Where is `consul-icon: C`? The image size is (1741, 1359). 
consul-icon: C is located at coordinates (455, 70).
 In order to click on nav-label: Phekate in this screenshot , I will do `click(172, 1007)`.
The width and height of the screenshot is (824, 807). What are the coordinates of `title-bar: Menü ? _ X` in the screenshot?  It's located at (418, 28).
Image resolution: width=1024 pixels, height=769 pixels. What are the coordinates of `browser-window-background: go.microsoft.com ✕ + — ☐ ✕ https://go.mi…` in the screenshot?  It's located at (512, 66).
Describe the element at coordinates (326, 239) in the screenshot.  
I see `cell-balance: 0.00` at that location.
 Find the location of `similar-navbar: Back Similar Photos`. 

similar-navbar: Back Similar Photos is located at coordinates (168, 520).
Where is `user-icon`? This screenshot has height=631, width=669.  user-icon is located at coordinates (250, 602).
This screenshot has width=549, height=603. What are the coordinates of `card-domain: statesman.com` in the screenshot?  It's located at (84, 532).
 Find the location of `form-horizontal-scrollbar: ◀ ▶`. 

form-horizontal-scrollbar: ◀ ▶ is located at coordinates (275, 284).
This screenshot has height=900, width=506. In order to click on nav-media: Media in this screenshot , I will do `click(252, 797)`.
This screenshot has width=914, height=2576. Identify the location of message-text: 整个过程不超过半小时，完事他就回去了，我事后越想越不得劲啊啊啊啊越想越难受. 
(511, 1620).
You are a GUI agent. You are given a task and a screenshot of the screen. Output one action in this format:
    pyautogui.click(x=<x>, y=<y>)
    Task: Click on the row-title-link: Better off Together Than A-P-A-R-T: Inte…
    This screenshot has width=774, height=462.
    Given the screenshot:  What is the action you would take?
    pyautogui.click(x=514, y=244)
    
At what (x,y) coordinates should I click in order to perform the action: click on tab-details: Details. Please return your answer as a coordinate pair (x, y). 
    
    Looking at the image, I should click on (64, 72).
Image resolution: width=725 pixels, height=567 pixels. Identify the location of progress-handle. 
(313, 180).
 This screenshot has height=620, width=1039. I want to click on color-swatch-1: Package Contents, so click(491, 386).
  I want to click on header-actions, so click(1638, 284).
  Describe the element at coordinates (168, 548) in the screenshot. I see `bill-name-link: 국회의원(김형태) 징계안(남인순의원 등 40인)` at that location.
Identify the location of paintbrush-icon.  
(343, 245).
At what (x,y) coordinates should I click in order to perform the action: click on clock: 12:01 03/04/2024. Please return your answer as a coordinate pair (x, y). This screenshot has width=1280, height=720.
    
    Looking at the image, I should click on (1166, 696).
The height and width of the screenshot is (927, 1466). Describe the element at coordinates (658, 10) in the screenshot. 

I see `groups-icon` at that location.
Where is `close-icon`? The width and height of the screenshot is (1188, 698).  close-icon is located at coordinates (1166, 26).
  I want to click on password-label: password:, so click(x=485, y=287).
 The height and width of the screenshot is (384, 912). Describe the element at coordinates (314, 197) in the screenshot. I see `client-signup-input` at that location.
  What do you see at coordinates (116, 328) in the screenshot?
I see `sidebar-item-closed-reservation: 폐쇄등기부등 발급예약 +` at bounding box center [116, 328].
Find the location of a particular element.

BRIEF
Convert the rows above into a JSON list of strings, one string per line and blank lines omitted, starting with the line that contains "Describe the element at coordinates (326, 239)" and going on through the line that contains "Looking at the image, I should click on (1166, 696).".

REPLY
[
  "Describe the element at coordinates (326, 239) in the screenshot.  ",
  "I see `cell-balance: 0.00` at that location.",
  " Find the location of `similar-navbar: Back Similar Photos`. ",
  "similar-navbar: Back Similar Photos is located at coordinates (168, 520).",
  "Where is `user-icon`? This screenshot has height=631, width=669.  user-icon is located at coordinates (250, 602).",
  "This screenshot has width=549, height=603. What are the coordinates of `card-domain: statesman.com` in the screenshot?  It's located at (84, 532).",
  " Find the location of `form-horizontal-scrollbar: ◀ ▶`. ",
  "form-horizontal-scrollbar: ◀ ▶ is located at coordinates (275, 284).",
  "This screenshot has height=900, width=506. In order to click on nav-media: Media in this screenshot , I will do `click(252, 797)`.",
  "This screenshot has width=914, height=2576. Identify the location of message-text: 整个过程不超过半小时，完事他就回去了，我事后越想越不得劲啊啊啊啊越想越难受. ",
  "(511, 1620).",
  "You are a GUI agent. You are given a task and a screenshot of the screen. Output one action in this format:",
  "    pyautogui.click(x=<x>, y=<y>)",
  "    Task: Click on the row-title-link: Better off Together Than A-P-A-R-T: Inte…",
  "    This screenshot has width=774, height=462.",
  "    Given the screenshot:  What is the action you would take?",
  "    pyautogui.click(x=514, y=244)",
  "At what (x,y) coordinates should I click in order to perform the action: click on tab-details: Details. Please return your answer as a coordinate pair (x, y). ",
  "    Looking at the image, I should click on (64, 72).",
  "Image resolution: width=725 pixels, height=567 pixels. Identify the location of progress-handle. ",
  "(313, 180).",
  " This screenshot has height=620, width=1039. I want to click on color-swatch-1: Package Contents, so click(491, 386).",
  "  I want to click on header-actions, so click(1638, 284).",
  "  Describe the element at coordinates (168, 548) in the screenshot. I see `bill-name-link: 국회의원(김형태) 징계안(남인순의원 등 40인)` at that location.",
  "Identify the location of paintbrush-icon.  ",
  "(343, 245).",
  "At what (x,y) coordinates should I click in order to perform the action: click on clock: 12:01 03/04/2024. Please return your answer as a coordinate pair (x, y). This screenshot has width=1280, height=720.",
  "    Looking at the image, I should click on (1166, 696)."
]